Onramp, a bitcoin custody firm that holds more than $1 billion in assets, closed a $12.5 million Series A round led by Early Riders. The round values the company at $135 million. Onramp plans to split the fresh capital between product development and distribution — including licensing its custody infrastructure and building white-label offerings for other firms.
How it keeps the keys safe
Founded in 2023, Onramp has recorded zero security incidents. That track record comes from its Multi-Institution Custody (MIC) model, which distributes key control across several regulated custodians — BitGo, Coincover, and Tetra Trust. The Bitcoin Policy Institute has endorsed multi-party custody frameworks like this for potential state-level bitcoin reserves. That endorsement matters as more U.S. states consider adding bitcoin to their treasuries.
New products, old-school finance ties
In April, Onramp launched Onramp Finance, a suite that includes brokerage services across all 50 states, cash accounts with rewards, a payments card, bitcoin IRAs, and gold access. The company also named former Blackstone partner David Thayer as a strategic advisor. Thayer brings deep institutional finance experience — a signal that Onramp is serious about winning pension and endowment business.

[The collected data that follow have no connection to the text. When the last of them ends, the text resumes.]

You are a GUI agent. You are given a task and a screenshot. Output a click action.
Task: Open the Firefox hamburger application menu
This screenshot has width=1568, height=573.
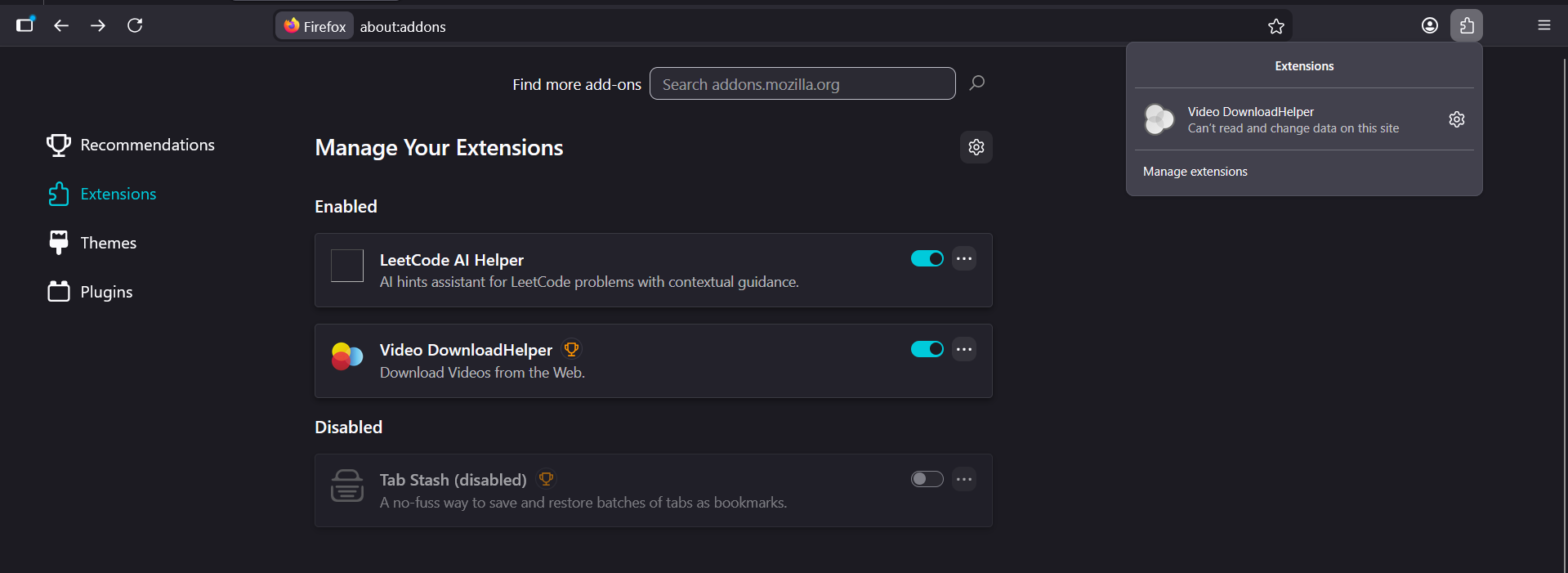[x=1544, y=25]

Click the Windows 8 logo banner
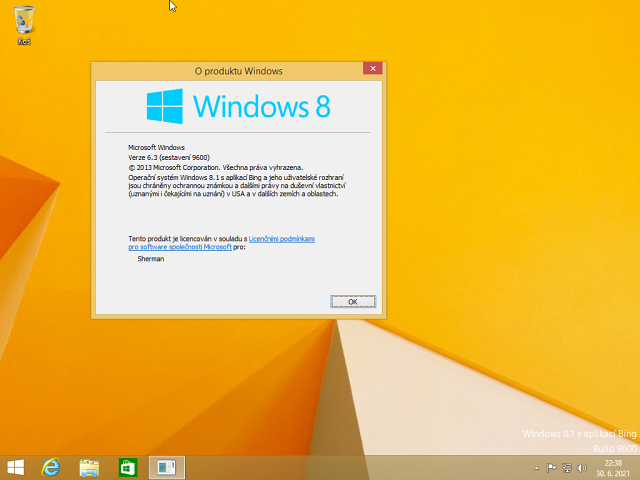238,106
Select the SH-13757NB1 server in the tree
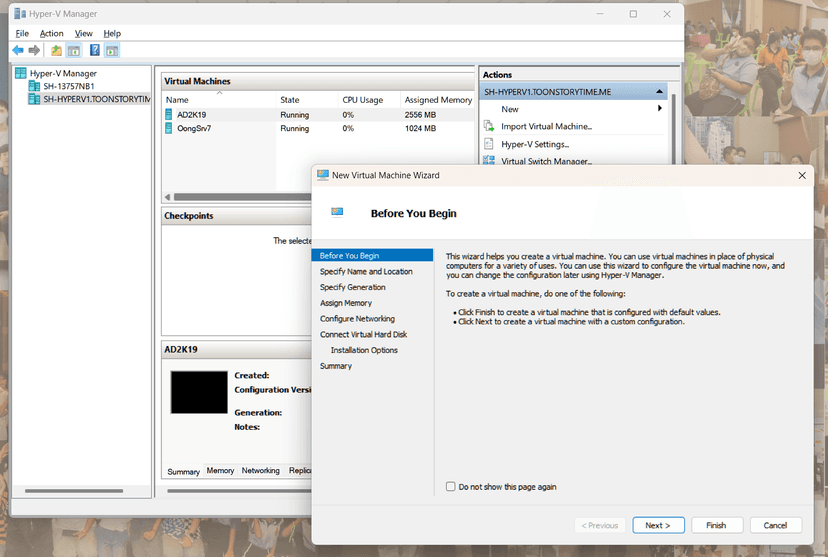Viewport: 828px width, 557px height. click(68, 86)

The pension deal that turned heads
Earlier this year, UK pension fund Cartwright selected Onramp as custodian for its bitcoin allocation. It was one of the first pension fund bitcoin custody assignments in Europe, and it put Onramp on the map for traditional retirement managers. The company now has a working model for how regulated retirement vehicles can touch bitcoin without taking custody risk themselves.
What the funding pays for
Onramp says it will use the Series A money to scale its infrastructure licensing business and build more white-label products. That means other financial firms could slap their own brand on Onramp's custody and brokerage rails. The company is betting that institutions want bitcoin exposure but don't want to build the plumbing themselves. With $1 billion in custody and zero breaches, Onramp has a decent sales pitch — but the real test is whether it can replicate that record across dozens of white-label clients.
Next up: Onramp expects to close additional institutional custody agreements in the second half of 2026, including potential state-level reserve accounts if legislation moves forward.